Tanti ricordi affolano la mia memoria. Da quando lo vidi su un circuito di F3 e mi colpi per velocità e pulizia di guida, al primo encontro con papà Giulio per trovare l’accordo per il debutto con l’allora Team Everest in F2 a Misano con la Ralt-Ferrari, al capolavoro di Magione quando nello stesso anno, pur partendo in ultima fila, vinse gara e titolo italiano di F3. O la vittoria a Montecarlo ’78 davanti a Siegfried Stohr e a un certo Alain Prost.
Proprio a seguito di quel titolo si presentò al via del Campionato Europeo di F2 con la Chevron-Ferrari del Team Everest. Andò così bene che fu chiamato per un test sulla Ferrari 312 T3 di Formula 1 a Fiorano dove fece segnare tempi eccezionali.
Il contratto di Elio prevedeva un’opzione a favore della Ferrari, opzione che il Commendatore avrebbe anche esercitato dopo l’incidente di Villeneuve in Giappone, ma non si concretizzò per divergenze tra il padre di Elio e l’ingegner Ferrari che, nonostante la mia mediazione, furono considerate insuperabili da papà De Angelis.
L’ultima volta che ho incontrato Elio erano le 7 di domenica 11 maggio 1986. Eravamo al porto di Monte Carlo: lui era sceso della sua barca e stava passeggiando nervosamente avante e indietro (si era qualificato solo 20esimo con la Brabham BMW). Anch’io vagavo per smaltire l’arrabbiatura della mancata qualifica del sabato con Nannini e De Cesaris, sfumata negli ultimi minuti per guasti tecnici a entrambe le vetture. Elio mi confessò che con la “sogliola” Brabham BT55 non si trovava a suo agio e il deludente inizio stagione, oltre la brutta qualifica di Monaco, erano il risultato di questa situazione.

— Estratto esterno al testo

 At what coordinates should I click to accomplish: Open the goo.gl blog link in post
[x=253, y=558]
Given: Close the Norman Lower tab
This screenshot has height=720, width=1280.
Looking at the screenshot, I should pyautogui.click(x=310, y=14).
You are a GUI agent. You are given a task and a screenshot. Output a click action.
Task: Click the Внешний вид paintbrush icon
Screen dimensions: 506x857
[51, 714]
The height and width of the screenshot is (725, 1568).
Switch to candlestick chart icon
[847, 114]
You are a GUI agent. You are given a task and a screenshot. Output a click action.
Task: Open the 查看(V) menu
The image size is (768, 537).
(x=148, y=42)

All’improvviso accennò un sorriso e mi disse: “Riccardo (Patrese) mi ha lasciato la vettura per le prove che doveva fare lui al Ricard. Vado a fare i test per vedere se trovo soluzioni e familiarità con la vettura”. Quattro giorni dopo, per um crudele destino, proprio al “Paul Ricard” di Le Castellet, per um guasto tecnico in prova, Elio purtroppo ci lasciava.